Nevertheless it is the case that for the majority of people here and throughout the country we are not involved in growing food and the vegetable aisle at the supermarket is often the closest we come to an agricultural environment.  It is therefore important when we come to give thanks for the gifts that God has given us that that is what we do. If God has given you the gift of being a teacher then give thanks for that and offer the firstfruits of that gift back to God, if God has given you the gift of being a parent or a housewife or a business executive or a doctor or even, may God forgive me, a banker or a politician or anything at all in the A-Z of what makes you you then today give thanks to God for that and offer the first fruits of your gift back to God. A true Harvest Festival is not about pretending that we are living in a Thomas Hardy idyll but about recognising the harvest of your life and your gifts.

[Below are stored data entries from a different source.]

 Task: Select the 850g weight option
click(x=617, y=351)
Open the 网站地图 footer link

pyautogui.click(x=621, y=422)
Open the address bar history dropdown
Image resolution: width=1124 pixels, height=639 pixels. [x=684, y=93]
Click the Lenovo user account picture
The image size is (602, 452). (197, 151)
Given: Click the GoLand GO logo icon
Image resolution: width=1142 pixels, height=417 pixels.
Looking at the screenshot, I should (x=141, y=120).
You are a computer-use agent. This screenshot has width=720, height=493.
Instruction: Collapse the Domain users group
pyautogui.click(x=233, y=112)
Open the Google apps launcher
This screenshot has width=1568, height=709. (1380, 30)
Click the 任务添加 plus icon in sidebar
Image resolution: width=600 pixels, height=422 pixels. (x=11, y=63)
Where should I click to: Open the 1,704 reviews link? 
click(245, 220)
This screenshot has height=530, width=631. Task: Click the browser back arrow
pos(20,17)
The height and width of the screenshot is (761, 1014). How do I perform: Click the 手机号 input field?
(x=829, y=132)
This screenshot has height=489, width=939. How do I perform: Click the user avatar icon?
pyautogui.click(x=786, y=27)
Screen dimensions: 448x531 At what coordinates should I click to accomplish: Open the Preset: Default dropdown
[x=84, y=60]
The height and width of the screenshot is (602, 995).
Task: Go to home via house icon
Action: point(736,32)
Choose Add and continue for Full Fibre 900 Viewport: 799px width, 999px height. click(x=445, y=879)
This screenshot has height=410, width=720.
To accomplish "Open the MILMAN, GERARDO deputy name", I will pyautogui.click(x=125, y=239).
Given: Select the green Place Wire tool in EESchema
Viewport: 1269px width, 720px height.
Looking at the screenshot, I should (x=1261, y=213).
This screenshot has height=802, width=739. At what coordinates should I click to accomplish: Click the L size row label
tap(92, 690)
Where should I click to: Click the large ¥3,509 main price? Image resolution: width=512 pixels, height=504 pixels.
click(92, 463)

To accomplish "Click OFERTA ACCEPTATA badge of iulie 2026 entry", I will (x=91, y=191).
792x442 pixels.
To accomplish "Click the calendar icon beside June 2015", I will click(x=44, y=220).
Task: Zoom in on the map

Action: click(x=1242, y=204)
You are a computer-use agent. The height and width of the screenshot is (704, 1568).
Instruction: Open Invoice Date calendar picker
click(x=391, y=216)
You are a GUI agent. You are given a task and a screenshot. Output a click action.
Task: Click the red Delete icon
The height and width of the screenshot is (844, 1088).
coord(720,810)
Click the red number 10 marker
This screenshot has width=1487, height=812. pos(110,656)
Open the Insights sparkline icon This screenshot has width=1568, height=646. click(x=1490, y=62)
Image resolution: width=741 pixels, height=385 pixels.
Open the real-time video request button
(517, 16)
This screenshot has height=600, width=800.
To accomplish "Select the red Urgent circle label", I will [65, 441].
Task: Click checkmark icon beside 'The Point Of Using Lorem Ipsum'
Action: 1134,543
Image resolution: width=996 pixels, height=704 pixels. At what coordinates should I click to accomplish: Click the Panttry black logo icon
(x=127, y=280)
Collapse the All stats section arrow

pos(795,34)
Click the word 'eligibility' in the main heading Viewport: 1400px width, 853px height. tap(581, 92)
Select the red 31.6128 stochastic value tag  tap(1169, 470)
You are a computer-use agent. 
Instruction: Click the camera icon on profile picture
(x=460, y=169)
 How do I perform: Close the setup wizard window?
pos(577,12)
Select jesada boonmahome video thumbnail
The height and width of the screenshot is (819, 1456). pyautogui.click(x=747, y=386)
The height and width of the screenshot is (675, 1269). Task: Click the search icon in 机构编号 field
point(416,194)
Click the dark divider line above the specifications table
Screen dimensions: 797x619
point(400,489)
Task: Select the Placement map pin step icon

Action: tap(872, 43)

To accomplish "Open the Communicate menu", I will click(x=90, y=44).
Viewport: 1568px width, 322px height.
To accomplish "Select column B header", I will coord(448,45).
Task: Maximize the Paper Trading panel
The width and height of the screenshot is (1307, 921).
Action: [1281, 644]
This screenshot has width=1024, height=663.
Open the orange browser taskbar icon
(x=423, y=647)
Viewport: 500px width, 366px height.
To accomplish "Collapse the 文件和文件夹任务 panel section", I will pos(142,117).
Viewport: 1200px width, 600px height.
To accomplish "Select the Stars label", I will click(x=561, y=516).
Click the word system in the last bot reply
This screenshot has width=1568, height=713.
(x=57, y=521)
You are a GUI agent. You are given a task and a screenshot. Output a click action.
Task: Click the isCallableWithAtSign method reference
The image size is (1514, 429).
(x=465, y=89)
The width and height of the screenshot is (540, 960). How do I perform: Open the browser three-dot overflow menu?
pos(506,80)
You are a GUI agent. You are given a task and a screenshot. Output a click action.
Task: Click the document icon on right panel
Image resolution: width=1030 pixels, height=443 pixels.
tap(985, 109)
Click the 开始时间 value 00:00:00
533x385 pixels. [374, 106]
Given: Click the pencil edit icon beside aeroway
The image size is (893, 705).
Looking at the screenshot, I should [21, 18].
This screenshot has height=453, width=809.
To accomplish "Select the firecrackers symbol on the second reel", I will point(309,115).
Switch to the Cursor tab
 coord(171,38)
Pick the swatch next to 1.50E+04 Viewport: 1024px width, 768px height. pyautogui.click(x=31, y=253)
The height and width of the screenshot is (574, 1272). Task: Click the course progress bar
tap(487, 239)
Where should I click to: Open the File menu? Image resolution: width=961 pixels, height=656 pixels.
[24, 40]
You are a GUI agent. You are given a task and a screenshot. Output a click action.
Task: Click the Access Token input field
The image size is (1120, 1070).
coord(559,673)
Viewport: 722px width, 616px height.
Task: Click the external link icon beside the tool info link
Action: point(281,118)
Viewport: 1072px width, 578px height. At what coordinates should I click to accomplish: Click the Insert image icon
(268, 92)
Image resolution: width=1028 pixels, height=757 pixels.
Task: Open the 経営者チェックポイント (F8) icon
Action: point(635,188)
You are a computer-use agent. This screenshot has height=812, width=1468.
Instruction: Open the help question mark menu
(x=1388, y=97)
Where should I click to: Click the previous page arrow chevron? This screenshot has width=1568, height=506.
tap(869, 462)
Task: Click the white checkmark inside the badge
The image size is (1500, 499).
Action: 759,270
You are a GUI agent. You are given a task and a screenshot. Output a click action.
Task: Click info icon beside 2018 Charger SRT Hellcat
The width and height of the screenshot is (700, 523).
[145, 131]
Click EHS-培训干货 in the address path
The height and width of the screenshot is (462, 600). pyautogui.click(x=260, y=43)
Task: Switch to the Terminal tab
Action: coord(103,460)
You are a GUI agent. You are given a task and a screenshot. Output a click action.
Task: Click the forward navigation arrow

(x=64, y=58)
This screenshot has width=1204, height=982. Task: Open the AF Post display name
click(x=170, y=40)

But, before we all get too carried away in rejoicing in how lucky we are to be so blessed as to live in such a place and such a time of abundance there are two important, and I think biblical, caveats that I know you would be disappointed if I didn’t mention. The first is that this should not become a festival of being pleased with ourselves to the exclusion of those who have not been similarly blessed in whatever way. In this village there are people in real need, within ten miles of here there is depravation and poverty to equal that anywhere in this country and around the world there are people, including many children dying of malnutrition and preventable diseases every moment of every day. Offering the firstfruits as thanks for our gifts only means anything real if it is about helping those whose harvest of life has failed.

And the second caveat is this: although many of us have become divorced from the agricultural world which grows our crops the reality is that we would all soon starve if the land stopped producing food and we know that the climate of the world is changing because of our mismanagement and greed. This summer the ice in the arctic reduced to the smallest area ever recorded and yet someone still had the gall to say that this was a good thing because the lack of ice opened up the region to oil exploration – it was the reliance on oil which got us in the mess in the first place!

In our second reading from the book of Genesis we heard the story of Noah, at the end of the biblical flood giving thanks to God for their safe deliverance by offering sacrifices at a newly built Altar, in a similar way to the Deuteronomy reading, although it was slightly less vegetarian. And when Noah had made his offering God promises that he will never again destroy all life on earth.

It is easy to read that with a great big “Phew”. But look again. God promises that he will never again wipe out life. We seem to be doing a pretty good job of that ourselves at the moment – if the ice caps melt and we have another deluge is that God breaking his promise to Noah or is that us reaping the harvest that we have sown in the world?

I want to close with one final thought about that terrible joke that I started with – it wasn’t entirely gratuitous. The farmer in that joke had a most amazing pig which did the farming for him, took the children to school, did their homework and wrote bestsellers and yet they were eating it bit at a time. We laugh at the farmer for slowly killing the thing which has been so beneficial to his family.

There are no prizes for guessing where I am going with this, but no apologies either.

Our “amazing pig” is planet earth, given to us by God, and it is currently wearing a wooden leg. True thanksgiving to God for the gifts he has given us should include waking up to the madness and unsustainability of the current situation and doing all we can to put it right. Eating bacon sandwiches and not caring about the future may sound like an attractive option but I don’t believe that it is the God-given option.

So yes, Rejoice for all that God has given you today but do not forget the foundations on which it is built.